A Literally Stunning Demo
Feeling a bit exhausted, I decided to leave the floor. As I stumbled by the bank of exits doors that led to the sunny, outside world, I found yet another got-to-see product. What caught my eye were the images of policemen and a photo that looked like someone getting shot. As I got closer I saw the company was Taser International (www.taser.com) and knew this was bound to be interesting.
"It's the first USB-enabled weapon," explained Taser Government Affairs Manager Mark Johnson. In his hand, Johnson held what looked like a little black gun, but it was actually a Taser X26, a device that shoots a small, piercing dart at an attacker. The dart is tethered to the gun by a long, thin wire. Once the dart impales the assailant, the attacker's potential victim can depress the trigger, sending sharp, incapacitating electrical charges.
The version Johnson showed off is part of the Taser X26c Citizen Defense System that consumers can purchase this coming summer — those who don't live in states outlawing ownership of stun guns by private citizens, that is.
Two lithium batteries power the device and can be swapped out for a USB interface, which allows users to upload new software or download usage information. The latter feature, only available with the law enforcement version of the Taser, is especially useful for law enforcement because it records when the weapon was fired and under what conditions, even noting the temperature.
The consumer version ($999) includes a free training class, instructional DVD, and four single-use Taser cartridges (new ones cost $30 a piece) that hold 15-foot wires. The law enforcement version ($699) comes with a holster, but no cartridges or training.
You could even get Taser International T-shirts at the show. All you had to do was be shot by a Taser. Remarkably, Johnson said that they had some takers.
Girl Power — Sort of
There was also an interesting juxtaposition at this show. In the LVCC entrance, show organizers were promoting women and technology with the "Technology is a Girl's Best Friend" pavilion (basically a display). Editors from technology and women's consumer publications and Web sites had selected products from the show that would ostensibly appeal to women because of the devices' size, overall design, or utility.
I applaud this very forward-thinking concept, and yet I had only to spend 10 minutes on the show floor before I was confronted by the myriad odd and appalling ways vendors used women to attract the largely male audience. There was the aggressively sexual campaign promoting LCD mounting hardware with girls wearing shirts that said "Mount Me," cheerleaders for Energizer Batteries, and much more in the way of eye candy.

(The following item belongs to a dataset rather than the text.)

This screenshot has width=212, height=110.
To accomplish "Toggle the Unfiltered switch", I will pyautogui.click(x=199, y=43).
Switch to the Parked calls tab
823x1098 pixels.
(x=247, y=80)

I just wonder how the women who did attend, many of whom work in product management, development, marketing, and PR, felt about these booths. One step forward, two back.
Nearly done reliving the past few days, I looked around to see that I was still dozens of people away from getting my own cab. If I'm not back in my office by the time you read this, please send food and water to the taxi line at the LVCC.